生成AIの活用に関して、すでにさまざまな自治体で導入が進んでいます。この生成AIを今後、中野区の業務等で活用してはどうでしょうか、見解を伺います。

【DX室長】「ChatGPT」などの生成AIは一定のルールのもとに導入することで業務等の効率化に資することができるものと考えている。現在、その導入及び活用方法等について検討しているところであり、まずは試験的に導入して業務等への活用の可能性を検証する考えである。

マイクロソフト社は、生成AIの中でも特に技術の進んでいる「ChatGPT」を開発したOpenAI社に多額の投資を行ってパートナーシップを結んでいます。「Microsoft Azure」というクラウドサービス上で「ChatGPT」を利用することのできる「Azure OpenAI Service」を企業や自治体向けに提供しています。また、生成AIを搭載したMicrosoft 365 Copilotのリリースを発表しています。中野区は日本マイクロソフト社とDX推進にかかる協定を締結していますので、生成AI の導入検討にあたって同社の支援を受けてはどうか、見解を伺います。

【DX室長】先般、日本マイクロソフト社から「ChatGPT」などの生成AIを活用したサービスについて、サービスの概要などの情報提供を受けるとともに、区の業務で活用が想定される分野などについて意見交換を行ったところである。今後、生成AIの活用方法や導入手法を検討していくにあたっては、日本マイクロソフト社とも連携・協力しながら検討を深めて参りたい。

生成AIを導入する場合、職員が仕組みを理解し、自発的に活用ができるように、適切な教育が必要になります。生成AIに適切なプロンプトを入力するほどアウトプットの精度を上げることができます。生成AIの導入にあたっては、「プロンプトエンジニアリング」の研修も必要であると考えますが、見解を伺います。

【DX室長】生成AIは、具体的かつ明確な質問をすることで、より精度の高い文章等を生成することができ、効果的に活用ができるものと認識している。そのため、生成AIに対して的確な質問を行うことのできる質問構築技術である。「プロンプトエンジニアリング」を習得するための研修も実施していきたいと考えている。

活用に当たっては適切な倫理観を持ち、区民のプライバシーやセキュリティを十分に考慮する必要があります。先行導入自治体では、個人情報や機密情報などの入力を禁止するというようなガイドラインを設けています。導入にあたっては、情報漏洩等のセキュリティ上の懸念を考慮し、利用する際のルールなどの作成が必要と考えます、見解を伺います。」

【DX室長】生成AIは様々なソーシャルワーキングサービスと同様に中野区情報安全対策基準における「約款によるサービス」にあたるため、業務上の必要性があっても職員が無断で利用することはできないこととなっている。導入にあたっては、個人情報や機密情報などの情報資産を守るため、セキュリティ上のリスクを明確にしたうえで、利用方法及びルール等を盛り込んだマニュアルやガイドラインなどを作成するとともに、改めてルールの遵守を徹底していく。

保存されたデータ項目:
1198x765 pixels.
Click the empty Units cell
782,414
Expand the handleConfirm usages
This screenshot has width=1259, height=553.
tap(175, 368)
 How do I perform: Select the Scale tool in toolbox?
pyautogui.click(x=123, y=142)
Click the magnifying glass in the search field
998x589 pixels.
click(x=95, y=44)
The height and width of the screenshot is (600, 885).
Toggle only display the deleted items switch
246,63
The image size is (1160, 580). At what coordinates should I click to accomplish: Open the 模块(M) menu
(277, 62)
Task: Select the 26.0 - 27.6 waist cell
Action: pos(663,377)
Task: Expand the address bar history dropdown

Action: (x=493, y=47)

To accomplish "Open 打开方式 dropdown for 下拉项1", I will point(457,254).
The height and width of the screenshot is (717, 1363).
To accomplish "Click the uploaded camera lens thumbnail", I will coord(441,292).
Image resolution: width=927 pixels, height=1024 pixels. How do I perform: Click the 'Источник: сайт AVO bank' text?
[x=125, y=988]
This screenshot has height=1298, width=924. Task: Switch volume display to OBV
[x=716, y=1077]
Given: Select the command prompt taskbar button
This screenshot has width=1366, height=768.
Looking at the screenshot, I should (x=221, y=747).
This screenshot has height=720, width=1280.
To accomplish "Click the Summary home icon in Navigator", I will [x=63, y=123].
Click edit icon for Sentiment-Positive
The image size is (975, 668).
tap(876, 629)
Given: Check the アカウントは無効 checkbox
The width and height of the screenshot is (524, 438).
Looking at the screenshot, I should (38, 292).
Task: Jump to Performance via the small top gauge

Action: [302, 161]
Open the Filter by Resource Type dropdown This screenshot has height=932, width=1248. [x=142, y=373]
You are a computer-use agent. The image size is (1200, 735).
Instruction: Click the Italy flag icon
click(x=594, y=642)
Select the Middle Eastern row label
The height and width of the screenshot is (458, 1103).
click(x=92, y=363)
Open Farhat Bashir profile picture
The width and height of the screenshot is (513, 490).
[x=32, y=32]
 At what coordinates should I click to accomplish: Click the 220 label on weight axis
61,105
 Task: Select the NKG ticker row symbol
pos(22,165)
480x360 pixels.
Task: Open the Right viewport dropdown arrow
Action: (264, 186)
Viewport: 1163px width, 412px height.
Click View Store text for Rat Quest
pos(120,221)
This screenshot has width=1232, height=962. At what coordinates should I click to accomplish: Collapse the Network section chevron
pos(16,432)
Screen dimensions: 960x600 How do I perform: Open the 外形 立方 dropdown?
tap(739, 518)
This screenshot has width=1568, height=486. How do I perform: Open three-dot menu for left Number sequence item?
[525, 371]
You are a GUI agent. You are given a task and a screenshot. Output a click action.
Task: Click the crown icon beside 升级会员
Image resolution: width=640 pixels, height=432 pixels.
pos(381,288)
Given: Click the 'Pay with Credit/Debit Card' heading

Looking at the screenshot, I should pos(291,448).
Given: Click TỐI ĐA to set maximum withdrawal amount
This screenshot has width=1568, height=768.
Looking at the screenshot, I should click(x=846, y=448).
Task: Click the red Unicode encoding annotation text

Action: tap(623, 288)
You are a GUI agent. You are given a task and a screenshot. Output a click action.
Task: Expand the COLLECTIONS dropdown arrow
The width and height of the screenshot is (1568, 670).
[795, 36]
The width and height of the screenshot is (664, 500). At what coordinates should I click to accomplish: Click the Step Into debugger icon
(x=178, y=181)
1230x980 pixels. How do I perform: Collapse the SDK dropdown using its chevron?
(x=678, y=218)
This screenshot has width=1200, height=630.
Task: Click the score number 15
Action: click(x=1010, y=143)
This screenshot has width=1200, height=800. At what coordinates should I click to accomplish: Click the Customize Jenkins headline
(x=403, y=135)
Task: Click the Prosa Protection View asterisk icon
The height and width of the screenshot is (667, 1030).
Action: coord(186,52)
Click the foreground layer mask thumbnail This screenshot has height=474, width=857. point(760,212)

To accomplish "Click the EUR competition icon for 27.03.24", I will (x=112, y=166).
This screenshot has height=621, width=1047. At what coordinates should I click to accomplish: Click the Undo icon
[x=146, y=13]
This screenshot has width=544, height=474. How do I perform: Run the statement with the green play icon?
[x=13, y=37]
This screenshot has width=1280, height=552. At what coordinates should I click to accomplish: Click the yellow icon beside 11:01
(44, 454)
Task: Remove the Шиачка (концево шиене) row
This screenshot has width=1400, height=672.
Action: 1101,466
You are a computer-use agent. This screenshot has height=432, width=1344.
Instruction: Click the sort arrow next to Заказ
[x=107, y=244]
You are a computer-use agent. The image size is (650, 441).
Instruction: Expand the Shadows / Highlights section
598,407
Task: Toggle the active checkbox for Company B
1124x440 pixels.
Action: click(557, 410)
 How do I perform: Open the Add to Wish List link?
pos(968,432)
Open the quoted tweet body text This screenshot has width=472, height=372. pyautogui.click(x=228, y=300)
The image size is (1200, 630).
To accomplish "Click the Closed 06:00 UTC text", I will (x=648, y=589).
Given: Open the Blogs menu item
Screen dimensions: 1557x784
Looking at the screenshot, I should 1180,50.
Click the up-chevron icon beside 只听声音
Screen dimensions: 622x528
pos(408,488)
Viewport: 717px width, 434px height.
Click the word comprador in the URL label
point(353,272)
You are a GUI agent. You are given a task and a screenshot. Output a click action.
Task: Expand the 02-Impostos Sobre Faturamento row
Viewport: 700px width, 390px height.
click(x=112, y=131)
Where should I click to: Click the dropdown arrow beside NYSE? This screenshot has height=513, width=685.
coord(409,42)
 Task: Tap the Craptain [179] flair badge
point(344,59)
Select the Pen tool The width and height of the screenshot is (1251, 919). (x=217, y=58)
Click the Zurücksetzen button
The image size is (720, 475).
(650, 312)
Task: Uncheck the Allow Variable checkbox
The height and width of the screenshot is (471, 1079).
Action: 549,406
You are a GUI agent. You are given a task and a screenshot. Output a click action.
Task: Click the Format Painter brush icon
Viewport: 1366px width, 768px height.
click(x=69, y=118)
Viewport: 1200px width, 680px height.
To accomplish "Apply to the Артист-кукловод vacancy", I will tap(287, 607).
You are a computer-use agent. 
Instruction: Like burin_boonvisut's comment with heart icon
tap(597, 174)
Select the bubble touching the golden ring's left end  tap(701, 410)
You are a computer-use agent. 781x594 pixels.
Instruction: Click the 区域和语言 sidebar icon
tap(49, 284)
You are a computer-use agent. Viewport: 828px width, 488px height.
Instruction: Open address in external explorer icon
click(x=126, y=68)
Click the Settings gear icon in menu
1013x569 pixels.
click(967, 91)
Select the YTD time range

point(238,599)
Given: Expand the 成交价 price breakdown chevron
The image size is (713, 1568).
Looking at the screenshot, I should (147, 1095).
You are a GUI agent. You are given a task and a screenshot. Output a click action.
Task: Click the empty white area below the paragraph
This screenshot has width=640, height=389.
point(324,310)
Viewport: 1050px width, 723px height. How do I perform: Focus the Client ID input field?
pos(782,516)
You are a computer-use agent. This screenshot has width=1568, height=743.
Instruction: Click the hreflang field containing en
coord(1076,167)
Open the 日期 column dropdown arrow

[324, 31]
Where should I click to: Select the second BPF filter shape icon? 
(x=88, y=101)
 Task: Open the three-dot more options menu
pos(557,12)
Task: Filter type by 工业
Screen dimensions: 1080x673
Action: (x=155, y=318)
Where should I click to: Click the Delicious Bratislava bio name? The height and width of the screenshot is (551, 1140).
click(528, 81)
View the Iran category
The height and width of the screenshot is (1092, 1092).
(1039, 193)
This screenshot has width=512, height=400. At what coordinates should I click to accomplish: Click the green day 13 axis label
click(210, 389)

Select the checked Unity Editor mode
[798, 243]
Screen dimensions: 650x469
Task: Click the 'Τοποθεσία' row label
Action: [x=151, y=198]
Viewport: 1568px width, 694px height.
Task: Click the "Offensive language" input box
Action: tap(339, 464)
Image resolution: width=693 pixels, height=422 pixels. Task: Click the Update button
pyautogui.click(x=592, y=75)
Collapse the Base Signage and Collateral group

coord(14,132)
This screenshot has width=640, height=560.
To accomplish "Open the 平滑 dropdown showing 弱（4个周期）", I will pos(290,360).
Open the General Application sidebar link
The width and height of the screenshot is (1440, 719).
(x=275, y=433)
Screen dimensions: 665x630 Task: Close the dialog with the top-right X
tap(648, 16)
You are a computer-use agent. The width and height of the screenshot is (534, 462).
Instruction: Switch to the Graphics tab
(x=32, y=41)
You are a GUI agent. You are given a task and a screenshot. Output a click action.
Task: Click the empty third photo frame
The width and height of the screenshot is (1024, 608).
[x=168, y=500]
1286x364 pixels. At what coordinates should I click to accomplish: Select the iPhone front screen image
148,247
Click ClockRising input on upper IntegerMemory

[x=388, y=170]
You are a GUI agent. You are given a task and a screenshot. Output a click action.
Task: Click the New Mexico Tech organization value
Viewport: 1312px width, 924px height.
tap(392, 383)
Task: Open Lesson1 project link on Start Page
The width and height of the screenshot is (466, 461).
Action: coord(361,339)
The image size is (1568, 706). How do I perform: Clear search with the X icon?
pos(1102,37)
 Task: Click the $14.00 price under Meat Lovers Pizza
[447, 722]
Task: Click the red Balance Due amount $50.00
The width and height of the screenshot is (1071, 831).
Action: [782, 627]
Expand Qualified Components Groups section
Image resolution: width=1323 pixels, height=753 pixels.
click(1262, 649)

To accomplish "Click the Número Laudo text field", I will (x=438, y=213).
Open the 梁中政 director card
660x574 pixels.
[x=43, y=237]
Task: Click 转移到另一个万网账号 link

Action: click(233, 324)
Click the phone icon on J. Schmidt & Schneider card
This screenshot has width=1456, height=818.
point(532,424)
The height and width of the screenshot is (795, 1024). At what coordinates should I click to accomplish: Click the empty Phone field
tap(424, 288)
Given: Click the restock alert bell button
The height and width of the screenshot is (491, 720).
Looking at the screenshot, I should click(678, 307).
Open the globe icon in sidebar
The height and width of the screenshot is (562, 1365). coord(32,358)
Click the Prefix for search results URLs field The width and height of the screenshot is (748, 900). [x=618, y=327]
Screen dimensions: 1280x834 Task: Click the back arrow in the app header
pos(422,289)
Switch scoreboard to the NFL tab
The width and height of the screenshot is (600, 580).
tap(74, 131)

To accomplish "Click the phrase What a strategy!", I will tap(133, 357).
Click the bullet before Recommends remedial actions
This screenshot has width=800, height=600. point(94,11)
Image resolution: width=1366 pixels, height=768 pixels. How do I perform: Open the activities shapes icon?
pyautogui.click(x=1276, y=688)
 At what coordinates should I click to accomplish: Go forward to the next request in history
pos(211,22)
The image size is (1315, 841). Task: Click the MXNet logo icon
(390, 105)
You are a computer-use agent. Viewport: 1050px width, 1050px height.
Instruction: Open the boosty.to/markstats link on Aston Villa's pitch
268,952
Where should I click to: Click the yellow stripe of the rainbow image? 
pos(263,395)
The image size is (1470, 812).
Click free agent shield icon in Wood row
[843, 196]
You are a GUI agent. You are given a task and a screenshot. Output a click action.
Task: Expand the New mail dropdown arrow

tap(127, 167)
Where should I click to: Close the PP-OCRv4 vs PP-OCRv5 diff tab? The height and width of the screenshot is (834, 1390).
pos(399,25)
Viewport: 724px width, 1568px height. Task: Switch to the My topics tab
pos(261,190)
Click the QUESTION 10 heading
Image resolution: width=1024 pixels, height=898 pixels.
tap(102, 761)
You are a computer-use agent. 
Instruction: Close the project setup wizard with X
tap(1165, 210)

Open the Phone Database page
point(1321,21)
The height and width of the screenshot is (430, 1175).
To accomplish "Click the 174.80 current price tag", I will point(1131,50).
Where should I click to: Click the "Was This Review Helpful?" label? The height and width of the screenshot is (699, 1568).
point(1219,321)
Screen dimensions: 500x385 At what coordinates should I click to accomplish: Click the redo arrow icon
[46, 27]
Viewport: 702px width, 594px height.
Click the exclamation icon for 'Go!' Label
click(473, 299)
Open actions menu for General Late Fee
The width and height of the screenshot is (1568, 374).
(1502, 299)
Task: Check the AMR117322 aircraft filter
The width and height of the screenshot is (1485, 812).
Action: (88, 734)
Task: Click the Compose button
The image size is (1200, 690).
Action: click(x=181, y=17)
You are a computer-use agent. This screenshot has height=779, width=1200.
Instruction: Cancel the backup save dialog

情報の活用:
- 1) 生成AIに関する質疑のうち、「生成AIを導入する場合、職員」から始まり「考えます、見解を伺います。」」で終わる部分を書き写しなさい。
- 2) 生成AIに関する質疑で名前が挙がっている、企業が提供する製品やサービスの名称をすべて挙げなさい。
- 3) 生成AIに関する質疑で、DX室長は生成AIをまずどのような形で導入すると述べていますか。
ここではデータの行は使いません。

課題ごとの解答:
- 1)
生成AIを導入する場合、職員が仕組みを理解し、自発的に活用ができるように、適切な教育が必要になります。生成AIに適切なプロンプトを入力するほどアウトプットの精度を上げることができます。生成AIの導入にあたっては、「プロンプトエンジニアリング」の研修も必要であると考えますが、見解を伺います。

【DX室長】生成AIは、具体的かつ明確な質問をすることで、より精度の高い文章等を生成することができ、効果的に活用ができるものと認識している。そのため、生成AIに対して的確な質問を行うことのできる質問構築技術である。「プロンプトエンジニアリング」を習得するための研修も実施していきたいと考えている。

活用に当たっては適切な倫理観を持ち、区民のプライバシーやセキュリティを十分に考慮する必要があります。先行導入自治体では、個人情報や機密情報などの入力を禁止するというようなガイドラインを設けています。導入にあたっては、情報漏洩等のセキュリティ上の懸念を考慮し、利用する際のルールなどの作成が必要と考えます、見解を伺います。」

- 2) ChatGPT、Microsoft Azure、Azure OpenAI Service、Microsoft 365 Copilot

- 3) 試験的に導入して、業務等への活用の可能性を検証すると述べています。